List every character from the book Gone whom the review below identifies by both first and last name.

-- START OF EXCERPT --

Gone is like a cross between the TV show Under the Dome and the TV show The 100. It’s about teenagers, all under the age of 15, being alone under a domed force field of a sort. It starts off with Sam Temple, the main character being in class when all of a sudden the teacher disappears, along with anyone that was 15 or older all over the town. The students at school don’t notice at first but they all begin to step out of classrooms and notice that things just aren’t what they’re supposed to be. Pretty soon Sam and his friends notice that it wasn’t just some random occurrence in the classroom and that everyone was gone.

Just the fact that everyone over certain age had disappeared had hooked me in the story. But then Sam’s best friend, Quinn Gaither, was introduced and I wanted to gouge my eyes out and I ended up yelling a couple of times at the book. Quinn was decidedly one of my least favorite characters in the first hundred pages of the book. He’s a huge jerk and is totally unapologetic about it and he just grated on my nerves so bad. Then there was the introduction of Astrid Ellison, whom Sam is in love with. Astrid, for me was both an awesome character but also kinda iffy. She reminded me a lot of me with her responsibility of being an older sibling and having that one shameful moment of ‘I wish he was dead’ towards her autistic brother. I completely understood her feelings and I didn’t even think twice about it when the same thought popped up into my head. Now I don’t want anyone to think that I’m a callous person but being the oldest of five siblings has taught me a lot about responsibility and how the adults always have this weird expectations about being an example as an older sibling and how you’re expected to help raise this other person as well. I never enjoyed being a ‘second mom’ to my siblings and I’m pretty sure neither did Astrid but she had to stick by her guns and try anyway because her brother was the only family she had left.

-- END OF EXCERPT --
-- START OF DATASET EXTRACT --

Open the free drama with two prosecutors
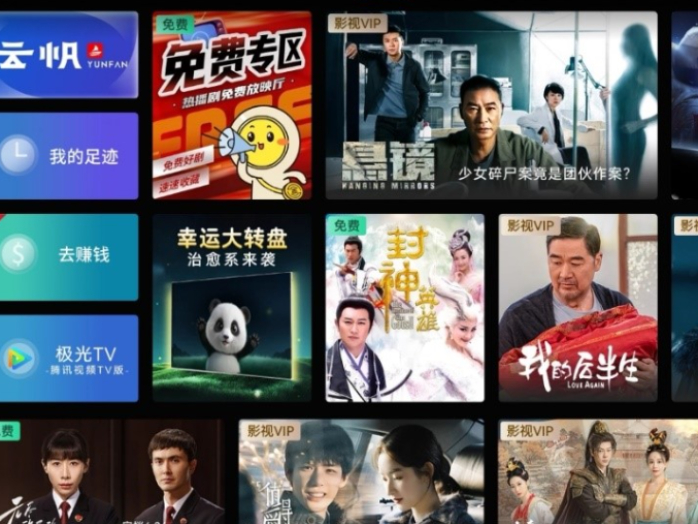 coord(110,472)
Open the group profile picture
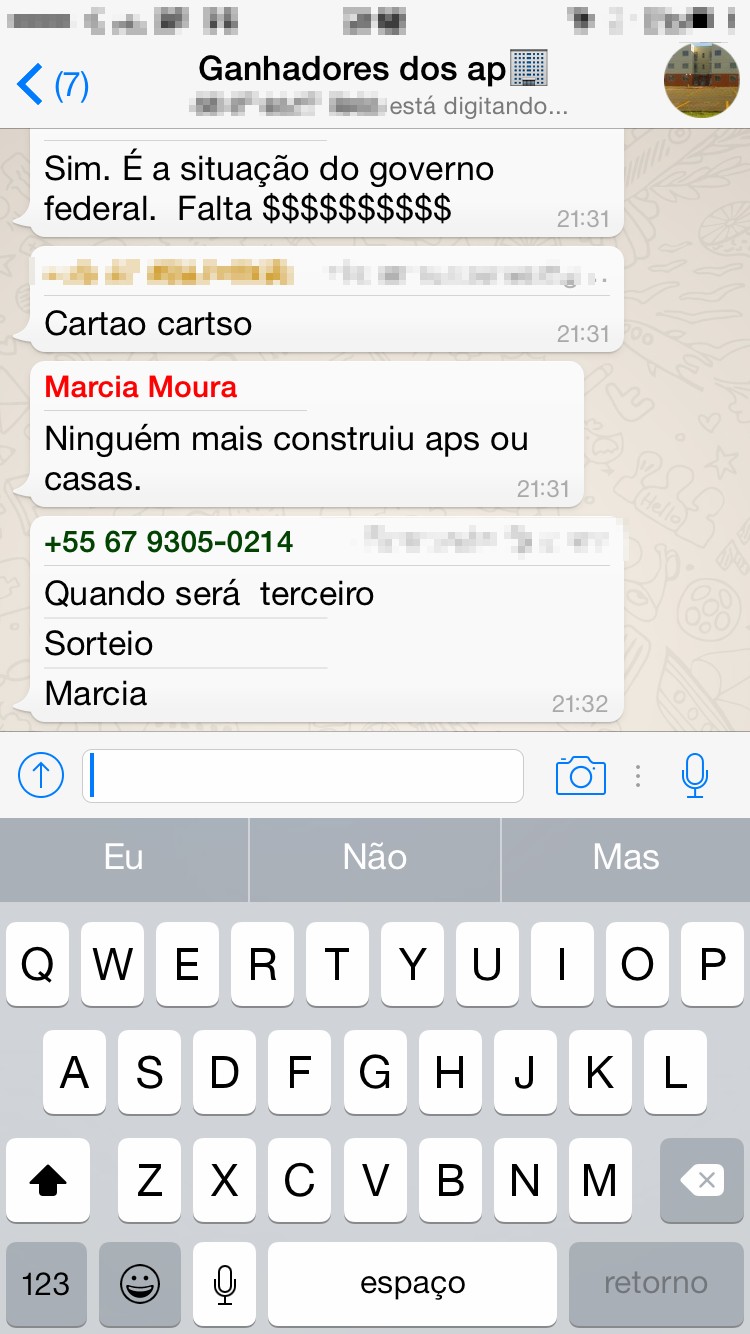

-- END OF DATASET EXTRACT --

* _FULL SOLUTION_: Sam Temple, Quinn Gaither, Astrid Ellison